The Storm Lake Times also said that the tuition increases are:

“completely the fault of mismanagement and bad policy by Gov. Terry Branstad, the Iowa Legislature and the regents he appointed. Branstad’s successor, Gov. Kim Reynolds, is content to let the process work out with the regents as the entire state budget is in shambles.”

Taking money from public education has been a pattern of the Branstad-Reynolds Administration since passing large commercial property tax cuts in 2013 that have resulted in lower-than-predicted state revenues.

  • In 2014, Branstad vetoed funding for programs at state universities arguing he needed to take action to help ensure the state’s budget remained solid. The cuts included tens of millions of dollars in funding to state university agriculture, science, manufacturing, and Biosystems programs.

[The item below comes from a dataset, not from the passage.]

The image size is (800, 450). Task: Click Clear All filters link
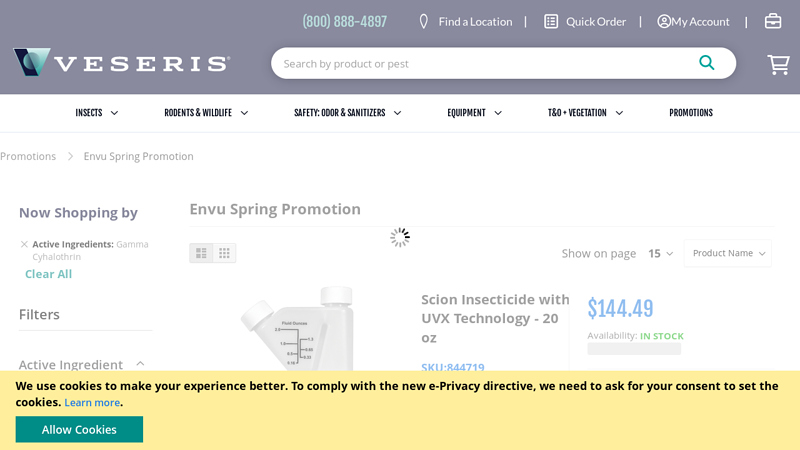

  • In 2015, the administration cut higher education funding by vetoing $2.5 million for community colleges, $2.9 million for the University of Iowa, $2.3 million for Iowa State University, and $1.1 million for the University of Northern Iowa.

In June, Reynolds said she would not rule out even greater cuts to higher education in the next budget year.

Leadership Forgotten

In her comments about the tuition hikes, Reynolds did not offer any solutions or actions that might solve the crisis. Instead, she passed the responsibility off to others.

From the Des Moines Register:

“There is no way that Iowa families could afford a 7 percent increase over five years,” she said. “So I would encourage the Regents to … take a look at what’s manageable and keep in the forefront doing everything we can to keep higher education, post-secondary education costs down.”

Although Reynolds criticized the increases, she was noncommittal about what the Regents institutions should expect from the state during the next budget cycle.

“The Legislature is going to do what the Legislature is going to do,” she said. “We’ll work closely with them. We’ll put our budget together and they’ll put theirs together.”

“As the Governor, Kim Reynolds has the power to veto legislation and use her bully pulpit to guide political conversations, especially when her party is in the majority. She certainly has the power to prevent these tuition hikes or at least make a difference in the debate. To suggest otherwise is, frankly, ridiculous,” said Iowa Democratic Party Chair Troy Price.